→ MATERIAL FOR THIS TASK
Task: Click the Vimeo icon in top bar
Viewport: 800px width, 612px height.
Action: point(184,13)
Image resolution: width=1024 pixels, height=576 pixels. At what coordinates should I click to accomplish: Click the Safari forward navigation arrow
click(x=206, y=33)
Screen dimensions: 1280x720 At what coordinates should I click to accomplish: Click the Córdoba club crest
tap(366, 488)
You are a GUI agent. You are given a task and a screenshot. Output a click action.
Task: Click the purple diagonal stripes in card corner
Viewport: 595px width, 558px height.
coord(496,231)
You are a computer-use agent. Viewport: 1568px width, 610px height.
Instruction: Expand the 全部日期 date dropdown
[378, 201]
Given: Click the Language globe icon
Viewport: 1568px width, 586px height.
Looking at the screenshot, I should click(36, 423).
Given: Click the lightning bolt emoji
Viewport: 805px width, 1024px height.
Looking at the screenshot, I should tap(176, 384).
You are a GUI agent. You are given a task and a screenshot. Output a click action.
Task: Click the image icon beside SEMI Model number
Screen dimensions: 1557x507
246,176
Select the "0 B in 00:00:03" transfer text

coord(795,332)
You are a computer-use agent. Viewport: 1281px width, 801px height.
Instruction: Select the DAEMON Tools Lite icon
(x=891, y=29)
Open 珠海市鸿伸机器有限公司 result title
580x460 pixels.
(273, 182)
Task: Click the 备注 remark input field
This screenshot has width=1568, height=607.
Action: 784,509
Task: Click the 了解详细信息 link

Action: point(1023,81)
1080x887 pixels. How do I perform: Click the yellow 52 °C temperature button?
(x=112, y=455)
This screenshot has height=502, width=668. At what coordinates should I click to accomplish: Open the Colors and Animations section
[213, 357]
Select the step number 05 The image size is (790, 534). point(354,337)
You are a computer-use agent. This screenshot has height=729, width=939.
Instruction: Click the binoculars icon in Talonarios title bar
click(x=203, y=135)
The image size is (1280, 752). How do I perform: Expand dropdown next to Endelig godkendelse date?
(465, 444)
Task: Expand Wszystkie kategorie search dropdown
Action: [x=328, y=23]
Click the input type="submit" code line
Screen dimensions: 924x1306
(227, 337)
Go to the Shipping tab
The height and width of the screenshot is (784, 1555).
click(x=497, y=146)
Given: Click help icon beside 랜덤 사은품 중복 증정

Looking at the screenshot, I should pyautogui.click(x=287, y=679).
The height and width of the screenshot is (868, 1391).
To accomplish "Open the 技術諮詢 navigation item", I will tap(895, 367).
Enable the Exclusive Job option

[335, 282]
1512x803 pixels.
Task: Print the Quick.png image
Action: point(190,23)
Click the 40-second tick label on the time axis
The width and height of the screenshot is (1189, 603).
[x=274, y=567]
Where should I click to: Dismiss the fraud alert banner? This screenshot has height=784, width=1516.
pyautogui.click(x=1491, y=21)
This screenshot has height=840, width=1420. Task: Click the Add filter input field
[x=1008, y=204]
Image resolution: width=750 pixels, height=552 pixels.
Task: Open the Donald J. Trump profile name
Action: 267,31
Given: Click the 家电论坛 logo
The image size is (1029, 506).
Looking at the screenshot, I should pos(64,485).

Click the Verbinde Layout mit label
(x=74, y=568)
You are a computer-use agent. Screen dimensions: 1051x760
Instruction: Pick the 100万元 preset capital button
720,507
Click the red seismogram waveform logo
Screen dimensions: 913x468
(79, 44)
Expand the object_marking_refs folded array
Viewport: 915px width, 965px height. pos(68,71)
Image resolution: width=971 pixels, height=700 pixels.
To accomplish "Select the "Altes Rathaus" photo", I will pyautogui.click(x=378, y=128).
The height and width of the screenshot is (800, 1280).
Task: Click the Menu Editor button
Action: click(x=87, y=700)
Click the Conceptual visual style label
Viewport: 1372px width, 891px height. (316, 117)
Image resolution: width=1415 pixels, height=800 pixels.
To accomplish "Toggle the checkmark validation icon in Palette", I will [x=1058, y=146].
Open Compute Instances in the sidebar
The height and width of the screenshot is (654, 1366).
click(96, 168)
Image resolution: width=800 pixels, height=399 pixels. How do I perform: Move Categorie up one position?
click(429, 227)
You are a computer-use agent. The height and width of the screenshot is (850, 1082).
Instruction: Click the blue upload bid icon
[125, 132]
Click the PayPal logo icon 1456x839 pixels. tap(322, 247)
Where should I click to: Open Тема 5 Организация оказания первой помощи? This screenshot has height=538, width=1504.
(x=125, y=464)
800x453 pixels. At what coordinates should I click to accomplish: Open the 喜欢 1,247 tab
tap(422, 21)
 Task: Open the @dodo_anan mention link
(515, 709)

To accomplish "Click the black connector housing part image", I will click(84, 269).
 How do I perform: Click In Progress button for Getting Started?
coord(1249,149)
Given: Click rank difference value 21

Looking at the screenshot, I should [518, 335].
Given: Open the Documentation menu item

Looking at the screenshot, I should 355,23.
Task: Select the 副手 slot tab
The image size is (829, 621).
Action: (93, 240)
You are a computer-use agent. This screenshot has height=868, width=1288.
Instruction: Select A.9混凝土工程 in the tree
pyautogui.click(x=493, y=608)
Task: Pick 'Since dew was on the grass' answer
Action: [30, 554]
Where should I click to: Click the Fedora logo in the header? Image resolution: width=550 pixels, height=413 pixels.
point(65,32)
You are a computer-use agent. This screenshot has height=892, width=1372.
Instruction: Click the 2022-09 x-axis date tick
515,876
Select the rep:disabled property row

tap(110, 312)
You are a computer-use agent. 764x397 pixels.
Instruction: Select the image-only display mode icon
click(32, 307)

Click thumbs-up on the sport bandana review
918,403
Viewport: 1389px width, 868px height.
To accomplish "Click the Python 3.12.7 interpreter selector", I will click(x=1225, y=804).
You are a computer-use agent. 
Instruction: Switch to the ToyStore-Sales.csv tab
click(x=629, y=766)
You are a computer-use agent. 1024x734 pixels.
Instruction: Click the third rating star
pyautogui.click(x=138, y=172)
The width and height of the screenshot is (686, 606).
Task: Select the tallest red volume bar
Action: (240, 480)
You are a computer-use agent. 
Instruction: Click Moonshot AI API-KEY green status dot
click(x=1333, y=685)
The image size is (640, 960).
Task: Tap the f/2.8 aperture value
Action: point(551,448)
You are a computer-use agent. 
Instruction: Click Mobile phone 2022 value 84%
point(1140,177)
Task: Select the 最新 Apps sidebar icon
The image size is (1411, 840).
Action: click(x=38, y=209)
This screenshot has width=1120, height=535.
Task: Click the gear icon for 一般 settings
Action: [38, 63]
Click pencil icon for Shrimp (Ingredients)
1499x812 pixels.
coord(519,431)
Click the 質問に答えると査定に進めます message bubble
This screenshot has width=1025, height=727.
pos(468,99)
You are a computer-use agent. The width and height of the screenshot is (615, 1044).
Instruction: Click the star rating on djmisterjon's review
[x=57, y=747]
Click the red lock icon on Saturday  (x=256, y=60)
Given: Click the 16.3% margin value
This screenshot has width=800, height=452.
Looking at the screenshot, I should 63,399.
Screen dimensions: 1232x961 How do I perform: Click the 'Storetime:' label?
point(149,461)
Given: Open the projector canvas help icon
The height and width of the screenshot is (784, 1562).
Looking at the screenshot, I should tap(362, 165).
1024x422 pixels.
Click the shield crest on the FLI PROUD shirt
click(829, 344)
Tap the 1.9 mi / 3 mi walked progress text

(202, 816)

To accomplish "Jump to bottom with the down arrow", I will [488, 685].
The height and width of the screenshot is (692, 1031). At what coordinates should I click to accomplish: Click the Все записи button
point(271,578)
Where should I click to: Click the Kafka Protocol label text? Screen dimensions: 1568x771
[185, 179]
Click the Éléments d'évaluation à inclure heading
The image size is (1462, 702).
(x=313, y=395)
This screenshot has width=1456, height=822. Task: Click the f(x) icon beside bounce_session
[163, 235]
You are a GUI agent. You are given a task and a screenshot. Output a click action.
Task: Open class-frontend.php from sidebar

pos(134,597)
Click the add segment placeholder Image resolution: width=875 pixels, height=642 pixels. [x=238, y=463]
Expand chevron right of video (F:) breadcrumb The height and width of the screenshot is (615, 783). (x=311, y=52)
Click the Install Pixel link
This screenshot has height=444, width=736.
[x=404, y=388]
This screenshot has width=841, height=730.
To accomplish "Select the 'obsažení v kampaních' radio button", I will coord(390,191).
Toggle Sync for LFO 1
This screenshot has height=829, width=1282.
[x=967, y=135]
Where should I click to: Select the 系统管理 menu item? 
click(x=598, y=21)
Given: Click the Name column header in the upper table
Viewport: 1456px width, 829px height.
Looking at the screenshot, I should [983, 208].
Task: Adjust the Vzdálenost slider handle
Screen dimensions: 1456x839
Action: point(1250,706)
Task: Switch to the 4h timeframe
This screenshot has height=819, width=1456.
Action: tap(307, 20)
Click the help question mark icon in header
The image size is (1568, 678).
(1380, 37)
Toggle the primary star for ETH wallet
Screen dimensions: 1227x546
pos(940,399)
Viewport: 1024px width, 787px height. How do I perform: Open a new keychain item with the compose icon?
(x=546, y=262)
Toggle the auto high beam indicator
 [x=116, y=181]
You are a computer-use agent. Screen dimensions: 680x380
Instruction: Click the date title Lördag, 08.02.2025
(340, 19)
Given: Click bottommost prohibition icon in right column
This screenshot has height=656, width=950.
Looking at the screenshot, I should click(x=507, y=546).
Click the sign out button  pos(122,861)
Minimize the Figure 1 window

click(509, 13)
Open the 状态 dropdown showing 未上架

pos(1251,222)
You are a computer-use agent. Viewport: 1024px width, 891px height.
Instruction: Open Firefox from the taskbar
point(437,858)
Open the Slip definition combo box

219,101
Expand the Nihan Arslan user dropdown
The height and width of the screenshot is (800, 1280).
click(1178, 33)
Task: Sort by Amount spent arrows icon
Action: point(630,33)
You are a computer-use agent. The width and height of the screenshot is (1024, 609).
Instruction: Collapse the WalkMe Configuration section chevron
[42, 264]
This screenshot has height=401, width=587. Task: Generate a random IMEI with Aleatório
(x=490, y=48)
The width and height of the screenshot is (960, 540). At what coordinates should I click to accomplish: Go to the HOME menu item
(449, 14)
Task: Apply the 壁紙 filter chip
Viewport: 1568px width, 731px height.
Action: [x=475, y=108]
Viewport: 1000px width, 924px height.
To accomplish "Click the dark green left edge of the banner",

→ EXERCISE DETAILS
Could you replace "Viewport" with "Screen size" in the rows from the start through the line that contains "Action: 784,509", and give those lines back with nothing else changed?

→ ANSWER TO THIS PROBLEM
Task: Click the Vimeo icon in top bar
Screen size: 800px width, 612px height.
Action: point(184,13)
Image resolution: width=1024 pixels, height=576 pixels. At what coordinates should I click to accomplish: Click the Safari forward navigation arrow
click(x=206, y=33)
Screen dimensions: 1280x720 At what coordinates should I click to accomplish: Click the Córdoba club crest
tap(366, 488)
You are a GUI agent. You are given a task and a screenshot. Output a click action.
Task: Click the purple diagonal stripes in card corner
Screen size: 595px width, 558px height.
coord(496,231)
You are a computer-use agent. Screen size: 1568px width, 610px height.
Instruction: Expand the 全部日期 date dropdown
[378, 201]
Given: Click the Language globe icon
Screen size: 1568px width, 586px height.
Looking at the screenshot, I should click(36, 423).
Given: Click the lightning bolt emoji
Screen size: 805px width, 1024px height.
Looking at the screenshot, I should tap(176, 384).
You are a GUI agent. You are given a task and a screenshot. Output a click action.
Task: Click the image icon beside SEMI Model number
Screen dimensions: 1557x507
246,176
Select the "0 B in 00:00:03" transfer text

coord(795,332)
You are a computer-use agent. Screen size: 1281px width, 801px height.
Instruction: Select the DAEMON Tools Lite icon
(x=891, y=29)
Open 珠海市鸿伸机器有限公司 result title
580x460 pixels.
(273, 182)
Task: Click the 备注 remark input field
This screenshot has width=1568, height=607.
Action: 784,509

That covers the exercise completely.